While there’s a lot of things that are out of our control (such as our genes), the following information is something completely within our control, and is relatively easy to manage.  This follows some of the guidelines set in “The China Study”, and it’s called “Eating Clean.”

Let’s go through the 6 simple rules of “Eating Clean.”

  1. Get back to basics.

The foundation of eating clean is 2 things: Making better choices and eating more foods in their natural states: unsalted nuts, grass-fed and free-range meats, whole fruits and vegetables.  Common sense.

Much of what we consume today is chemically altered with all kinds of things that we can’t spell or properly announce.

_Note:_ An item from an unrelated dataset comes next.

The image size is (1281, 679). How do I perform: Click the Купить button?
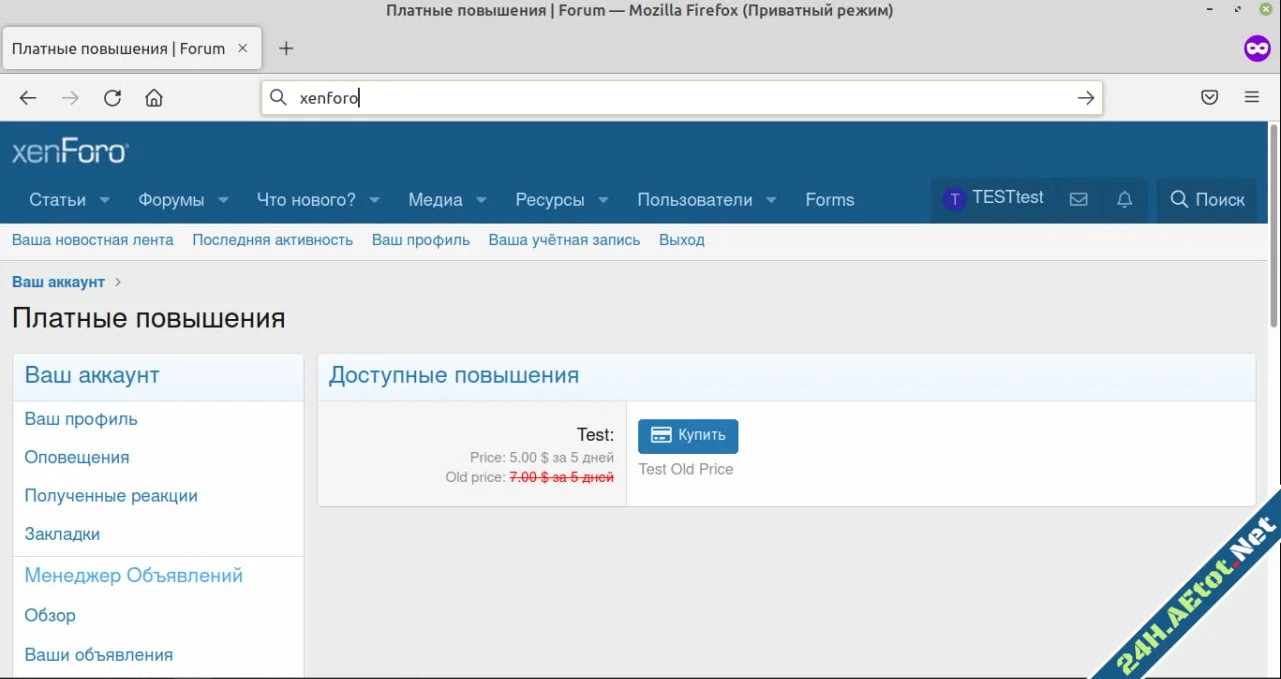687,435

Just try to replace 2 servings of clean food each day instead of processed or altered foods.

  1. Think outside the box.

Most foods that come inside a box have been processed in some manner. That means they’ve either added things or stripped away some of the food’s essential goodness.

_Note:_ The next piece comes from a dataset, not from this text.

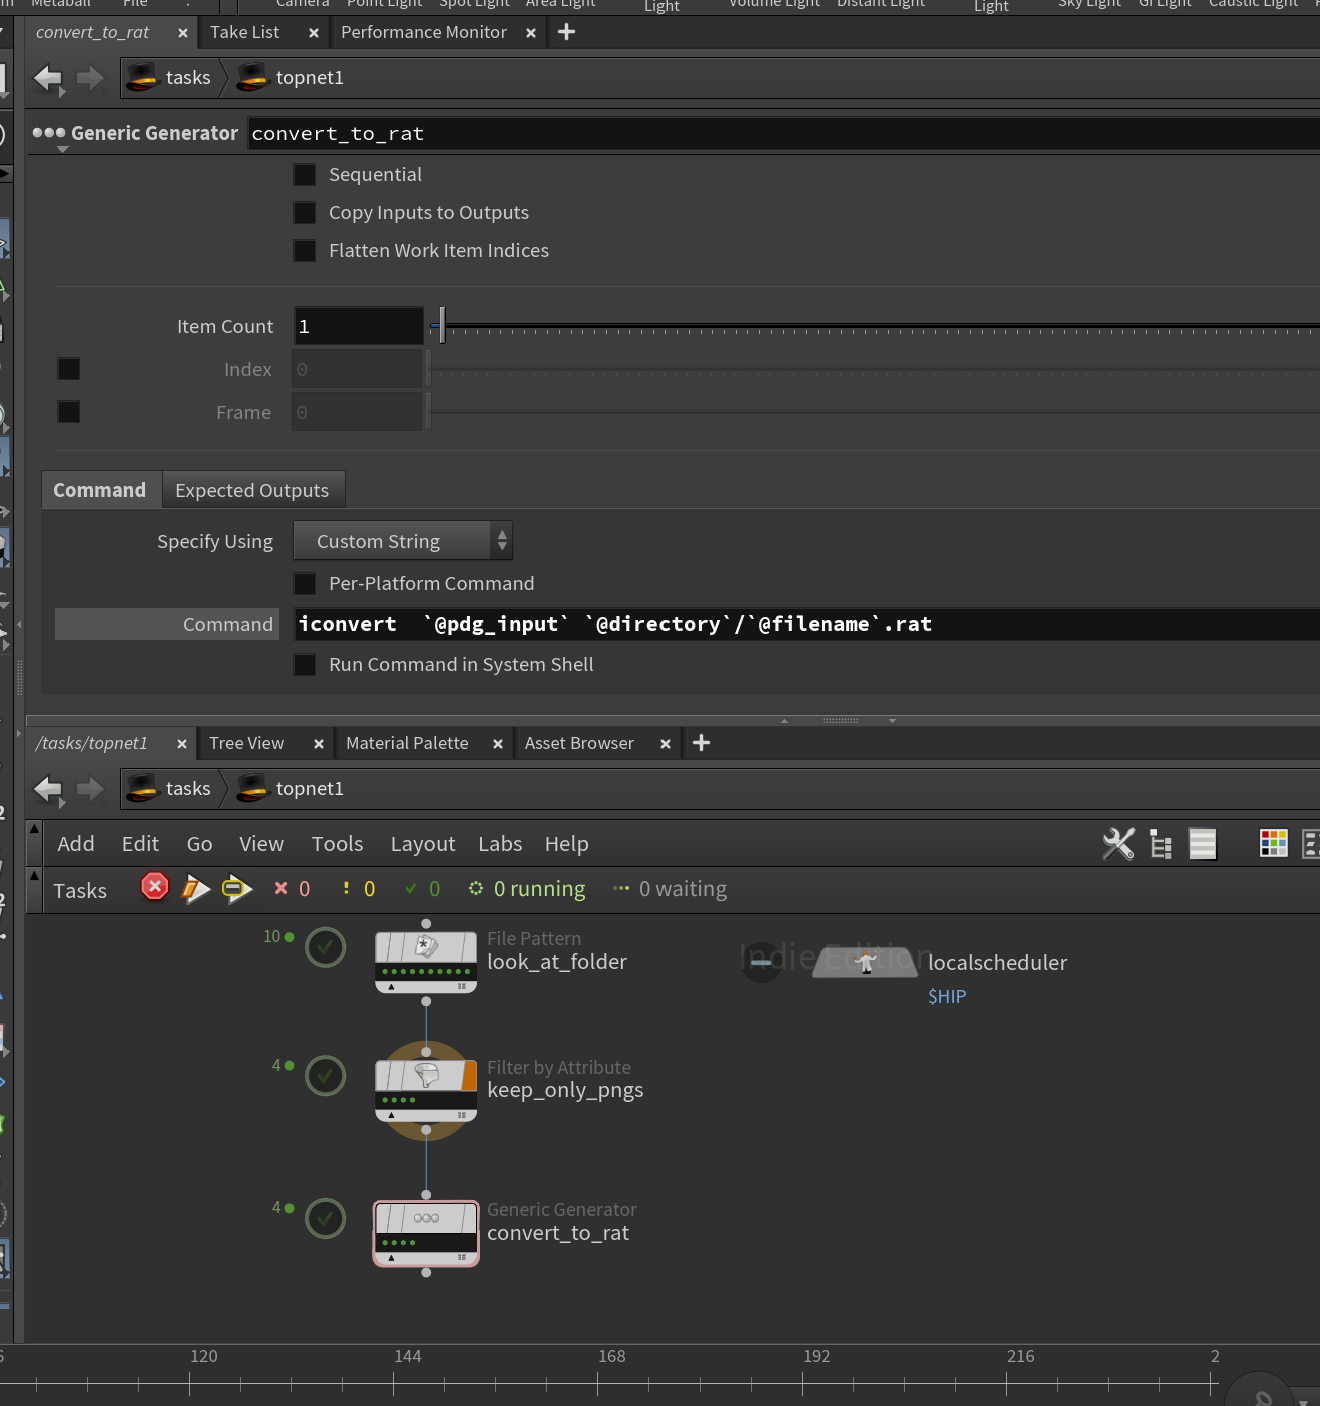
Task: Click the Item Count slider handle
Action: pos(441,326)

Try to choose foods with the least amount of processing.  The closer it is to its original form, the better it is for you.

  1. Check the label.

Spend a little time reading labels and seeing what the ingredients are.

Simple rule of thumb:  The lower the number of ingredients, the better off you are.  Case in point:  Yogurt.  Yogurt is one of the healthiest foods out there.

  1. Know the enemy.

We all know that certain ingredients are bad for our health. They affect our blood pressure, our cholesterol and blood sugar.

Try to avoid things like high fructose corn syrup, artificial sweeteners, nitrates and nitrites, trans fats, and food coloring – especially blue 1, blue 2, green 3, citrus red 2, red 3, yellow 5 and 6.

  1. Shop smarter.

Some foods have major health benefits – foods like hummus, peppercorns, tuna, salmon, grain breads, garlic and garlic powder, chia seeds, oats, fermented foods (miso, sauer-kraut, kimchi), quinoa and whole grain pastas, and of course, fruits and vegetables. If it’s meats, make it grain-fed and/or free-range.

Just like 1 through 4 – all common sense.

  1. Eat at home.

It comes at no surprise that restaurant and fast food meals have more calories and fewer nutrients. It’s likely that when we eat home-prepared meals, we eat less.

Keep this in mind when preparing meals:  Simple is best.  I frequently eat a small piece of grilled fish (salmon, tuna, or sea bass) with sliced tomatoes and steamed broccoli.  It’s also quick!  Sometimes in the summer, it’s just some tomato slices and fresh corn on the cob.  Again, simple and quick!

In closing I want to tell you a story about one of my friends.  A few years ago, he almost died.  When he got out of the hospital he weighed 333 pounds.  While recuperating, he read “The China Study” and immediately changed his diet.  He’s what we call a “pescatarian” – that’s a vegetarian who also eats fish and seafood.

Since revising his eating habits and doing one simple exercise 3 or 4 days a week (swimming), he’s lost more than 75 pounds.  More importantly, he’s of course a lot healthier, and he has a ton more energy.  And get this – every couple of months, he’ll indulge in a cheeseburger or pizza or steak – sometimes all 3 in the same day!  Those are our rewards for making great lifestyle choices.

Feeling sluggish?  Wishing you had the energy levels you had when you were younger.  Betcha there’s a great solution in what we discussed today!

Make it a terrific week!  I love sharing these tips with you!